▶ **Action item**: Return copies of the lines below that mention "width".

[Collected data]
++++
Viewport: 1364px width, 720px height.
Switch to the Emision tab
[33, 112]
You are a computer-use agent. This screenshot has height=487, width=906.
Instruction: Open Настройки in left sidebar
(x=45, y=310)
++++
▶ **Task answer**:
Viewport: 1364px width, 720px height.
You are a computer-use agent. This screenshot has height=487, width=906.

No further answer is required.